(Provided material Opens)

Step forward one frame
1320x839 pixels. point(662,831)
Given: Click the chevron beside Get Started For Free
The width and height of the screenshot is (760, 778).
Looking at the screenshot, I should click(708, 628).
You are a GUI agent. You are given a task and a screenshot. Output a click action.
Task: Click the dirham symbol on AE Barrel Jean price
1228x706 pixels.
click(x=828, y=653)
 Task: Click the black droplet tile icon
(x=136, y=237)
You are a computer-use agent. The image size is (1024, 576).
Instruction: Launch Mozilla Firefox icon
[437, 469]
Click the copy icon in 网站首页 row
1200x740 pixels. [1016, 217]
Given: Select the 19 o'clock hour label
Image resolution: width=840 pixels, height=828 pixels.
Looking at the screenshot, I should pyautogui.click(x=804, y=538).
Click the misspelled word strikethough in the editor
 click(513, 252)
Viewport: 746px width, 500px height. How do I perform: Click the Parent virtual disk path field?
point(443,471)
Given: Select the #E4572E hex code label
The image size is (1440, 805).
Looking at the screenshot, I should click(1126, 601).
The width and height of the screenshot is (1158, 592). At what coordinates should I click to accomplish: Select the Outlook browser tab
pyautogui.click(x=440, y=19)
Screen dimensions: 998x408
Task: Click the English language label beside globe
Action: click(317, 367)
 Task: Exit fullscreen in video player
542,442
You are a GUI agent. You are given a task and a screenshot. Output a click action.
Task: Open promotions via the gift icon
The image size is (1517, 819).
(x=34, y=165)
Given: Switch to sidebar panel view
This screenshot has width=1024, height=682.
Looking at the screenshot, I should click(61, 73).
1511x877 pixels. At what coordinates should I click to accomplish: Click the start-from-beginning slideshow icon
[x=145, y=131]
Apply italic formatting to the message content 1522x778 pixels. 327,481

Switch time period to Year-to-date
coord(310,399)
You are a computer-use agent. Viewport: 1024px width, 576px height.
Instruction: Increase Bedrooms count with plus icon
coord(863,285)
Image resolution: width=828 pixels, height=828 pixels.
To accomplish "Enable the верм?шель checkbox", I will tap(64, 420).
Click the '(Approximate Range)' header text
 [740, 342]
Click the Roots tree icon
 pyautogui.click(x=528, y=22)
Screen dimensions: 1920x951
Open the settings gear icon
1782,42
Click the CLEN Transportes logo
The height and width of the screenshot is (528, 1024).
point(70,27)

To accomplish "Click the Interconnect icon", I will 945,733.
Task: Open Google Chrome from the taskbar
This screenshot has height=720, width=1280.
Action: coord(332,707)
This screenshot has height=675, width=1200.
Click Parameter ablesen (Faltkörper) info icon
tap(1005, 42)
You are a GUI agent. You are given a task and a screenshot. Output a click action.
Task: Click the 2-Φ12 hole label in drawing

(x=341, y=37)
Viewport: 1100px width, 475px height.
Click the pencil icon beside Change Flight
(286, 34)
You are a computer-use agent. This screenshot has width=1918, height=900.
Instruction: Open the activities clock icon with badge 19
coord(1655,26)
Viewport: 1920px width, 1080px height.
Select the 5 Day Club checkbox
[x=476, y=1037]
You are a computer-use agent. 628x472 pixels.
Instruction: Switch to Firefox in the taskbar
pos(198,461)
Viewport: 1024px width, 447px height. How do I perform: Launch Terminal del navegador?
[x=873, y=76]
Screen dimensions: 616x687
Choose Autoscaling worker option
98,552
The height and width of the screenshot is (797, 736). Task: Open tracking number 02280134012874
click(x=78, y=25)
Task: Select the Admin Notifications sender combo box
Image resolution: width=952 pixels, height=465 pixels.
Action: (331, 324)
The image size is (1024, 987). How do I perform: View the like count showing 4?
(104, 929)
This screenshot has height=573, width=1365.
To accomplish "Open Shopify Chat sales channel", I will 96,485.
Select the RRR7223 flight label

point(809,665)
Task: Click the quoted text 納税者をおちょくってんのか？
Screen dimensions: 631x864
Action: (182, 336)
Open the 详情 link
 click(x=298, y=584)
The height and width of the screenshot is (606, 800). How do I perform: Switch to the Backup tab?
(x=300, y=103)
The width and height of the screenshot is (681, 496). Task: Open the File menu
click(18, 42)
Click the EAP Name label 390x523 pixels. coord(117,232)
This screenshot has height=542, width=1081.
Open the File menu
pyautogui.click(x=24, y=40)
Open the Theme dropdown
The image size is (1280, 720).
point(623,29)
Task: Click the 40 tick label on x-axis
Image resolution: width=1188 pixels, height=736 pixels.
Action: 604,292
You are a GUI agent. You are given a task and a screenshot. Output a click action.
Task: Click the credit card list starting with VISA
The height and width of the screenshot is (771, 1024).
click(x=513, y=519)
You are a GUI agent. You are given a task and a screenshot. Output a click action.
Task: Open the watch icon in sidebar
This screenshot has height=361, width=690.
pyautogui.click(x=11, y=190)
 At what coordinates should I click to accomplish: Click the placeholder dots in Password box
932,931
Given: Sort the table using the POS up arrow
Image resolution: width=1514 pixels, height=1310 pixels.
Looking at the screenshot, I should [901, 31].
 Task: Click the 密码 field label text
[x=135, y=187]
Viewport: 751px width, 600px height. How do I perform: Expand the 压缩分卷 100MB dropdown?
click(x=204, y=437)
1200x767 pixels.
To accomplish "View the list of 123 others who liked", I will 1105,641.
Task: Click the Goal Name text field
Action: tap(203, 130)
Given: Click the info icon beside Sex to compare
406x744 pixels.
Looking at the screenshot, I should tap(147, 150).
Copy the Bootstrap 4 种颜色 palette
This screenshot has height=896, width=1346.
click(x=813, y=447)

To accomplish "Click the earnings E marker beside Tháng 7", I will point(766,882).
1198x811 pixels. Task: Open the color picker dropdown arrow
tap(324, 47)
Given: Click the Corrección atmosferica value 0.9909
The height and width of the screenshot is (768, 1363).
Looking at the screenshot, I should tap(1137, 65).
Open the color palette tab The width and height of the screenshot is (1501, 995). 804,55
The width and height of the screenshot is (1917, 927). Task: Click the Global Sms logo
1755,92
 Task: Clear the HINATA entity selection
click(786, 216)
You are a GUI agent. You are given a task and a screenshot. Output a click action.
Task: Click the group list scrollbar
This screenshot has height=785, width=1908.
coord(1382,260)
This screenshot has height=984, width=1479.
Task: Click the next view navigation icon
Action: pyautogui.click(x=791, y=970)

(Provided material Closes)

Problem requirements — Keep only the lines from the line with "Given: Sort the table using the POS up arrow" to the end of the records above, and repeat them exactly.

Your solution —
Given: Sort the table using the POS up arrow
Image resolution: width=1514 pixels, height=1310 pixels.
Looking at the screenshot, I should [901, 31].
 Task: Click the 密码 field label text
[x=135, y=187]
Viewport: 751px width, 600px height. How do I perform: Expand the 压缩分卷 100MB dropdown?
click(x=204, y=437)
1200x767 pixels.
To accomplish "View the list of 123 others who liked", I will 1105,641.
Task: Click the Goal Name text field
Action: tap(203, 130)
Given: Click the info icon beside Sex to compare
406x744 pixels.
Looking at the screenshot, I should tap(147, 150).
Copy the Bootstrap 4 种颜色 palette
This screenshot has height=896, width=1346.
click(x=813, y=447)

To accomplish "Click the earnings E marker beside Tháng 7", I will point(766,882).
1198x811 pixels. Task: Open the color picker dropdown arrow
tap(324, 47)
Given: Click the Corrección atmosferica value 0.9909
The height and width of the screenshot is (768, 1363).
Looking at the screenshot, I should tap(1137, 65).
Open the color palette tab The width and height of the screenshot is (1501, 995). 804,55
The width and height of the screenshot is (1917, 927). Task: Click the Global Sms logo
1755,92
 Task: Clear the HINATA entity selection
click(786, 216)
You are a GUI agent. You are given a task and a screenshot. Output a click action.
Task: Click the group list scrollbar
This screenshot has height=785, width=1908.
coord(1382,260)
This screenshot has height=984, width=1479.
Task: Click the next view navigation icon
Action: pyautogui.click(x=791, y=970)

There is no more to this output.